“Thank you,” she said, gently. “That wouldn’t be nice, would it,—never to see you again after that? No. I’m—what was it you said?—I’m standing by.”

He sat down again, disappointed.

“I must tell you what happened,” she said. “I broke out and went to a party in town. That isn’t allowed. I expected a scene when I got home. It might have been very disagreeable for the—for my escort, you know. So, having first run away to go to the party, I next ran away from the party and started home alone. You know the rest.”

“Oh,” said Thane, thoughtfully.

A sudden constraint fell upon them. Their eyes did not meet again.

They were sitting in silence, she in reverie, when a sound of commotion was heard in the hallway. The carriage had returned. Double footsteps approached.

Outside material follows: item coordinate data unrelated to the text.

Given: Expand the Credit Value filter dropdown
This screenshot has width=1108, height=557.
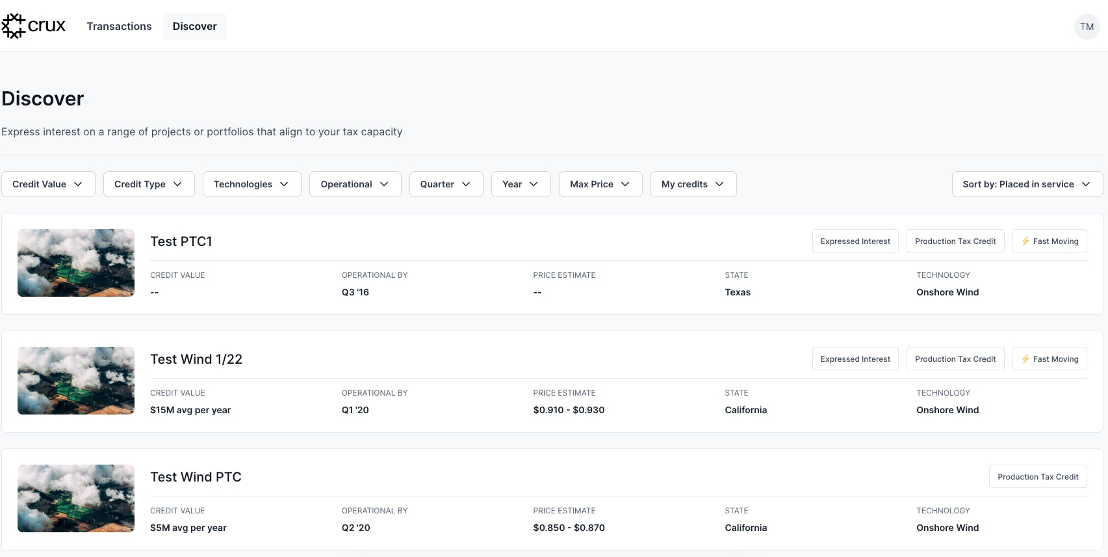Looking at the screenshot, I should point(48,184).
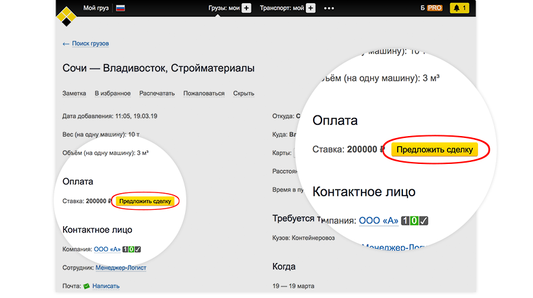
Task: Add the cargo via В избранное
Action: (113, 93)
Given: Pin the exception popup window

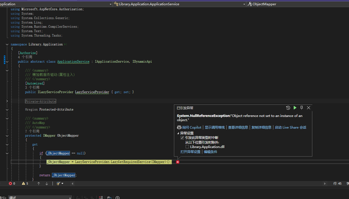Looking at the screenshot, I should coord(301,108).
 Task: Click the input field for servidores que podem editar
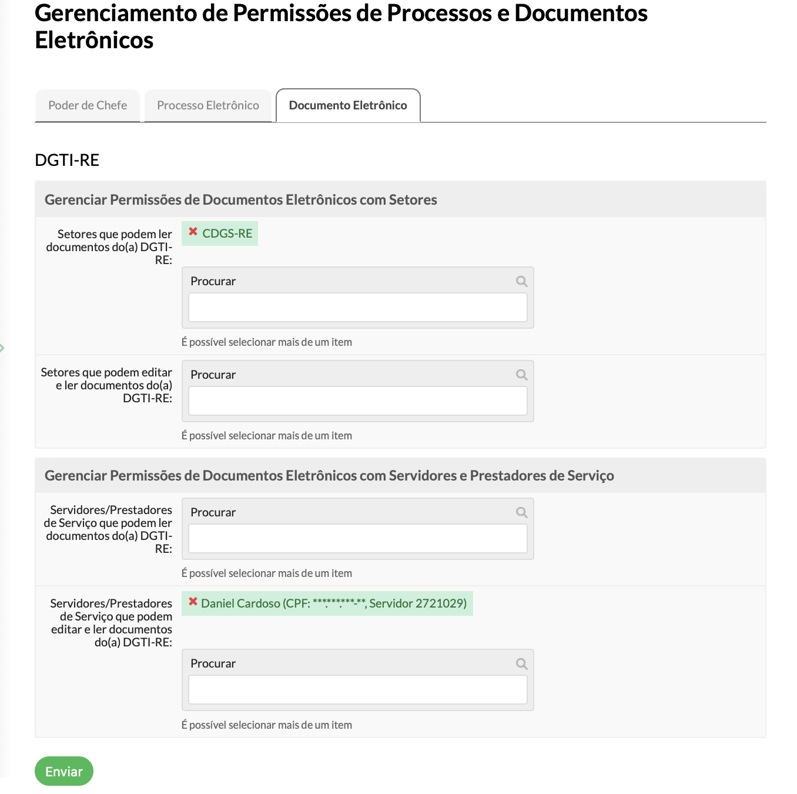(x=357, y=689)
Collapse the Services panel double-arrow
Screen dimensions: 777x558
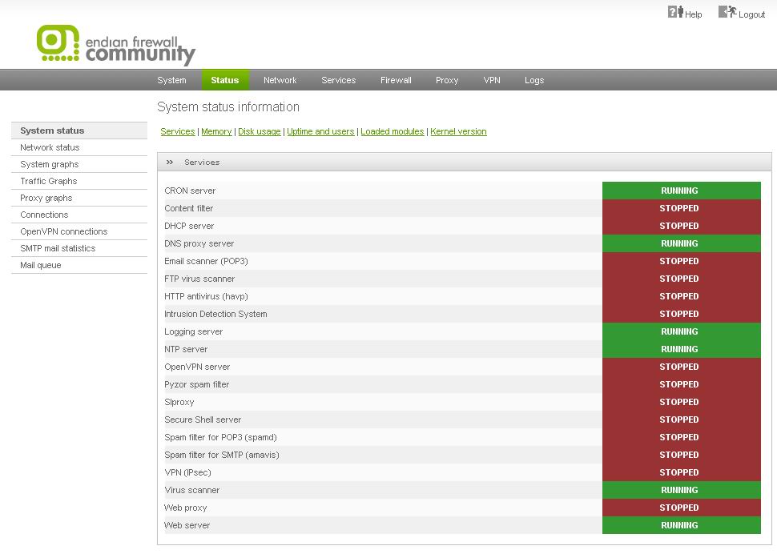coord(170,162)
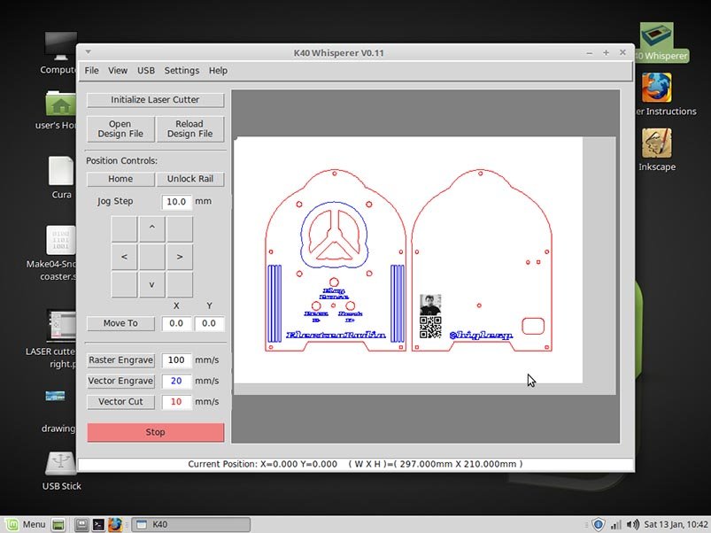Image resolution: width=711 pixels, height=533 pixels.
Task: Open Inkscape from the desktop
Action: 656,146
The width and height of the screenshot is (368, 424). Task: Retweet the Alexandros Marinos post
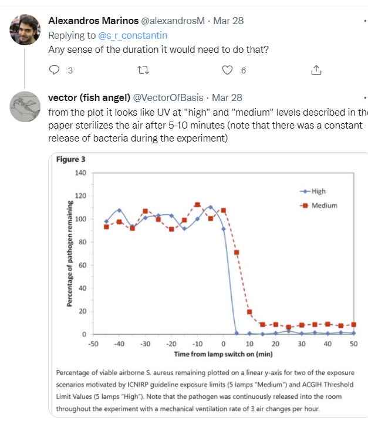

The door opened, admitting Enoch, and with him the Presbyterian minister, a clean, tame, ox-like man with a very large bald head, no eyebrows and round blue eyes. Enoch closed the door. Thane stood up. The minister looked first at him and then at Agnes. Her eyes were full of wonder, tinged with premonition. Enoch spoke.

“We found her in the grass. That’s the man. Marry them.”

The minister, regarding both of them at once in an oblique manner, began to nod his head up and down as if saying to himself, “Oh-ho! So this is what we find?”

Thane was slow to understand Enoch’s words. He had the look of a man in the act of doubting his familiar senses.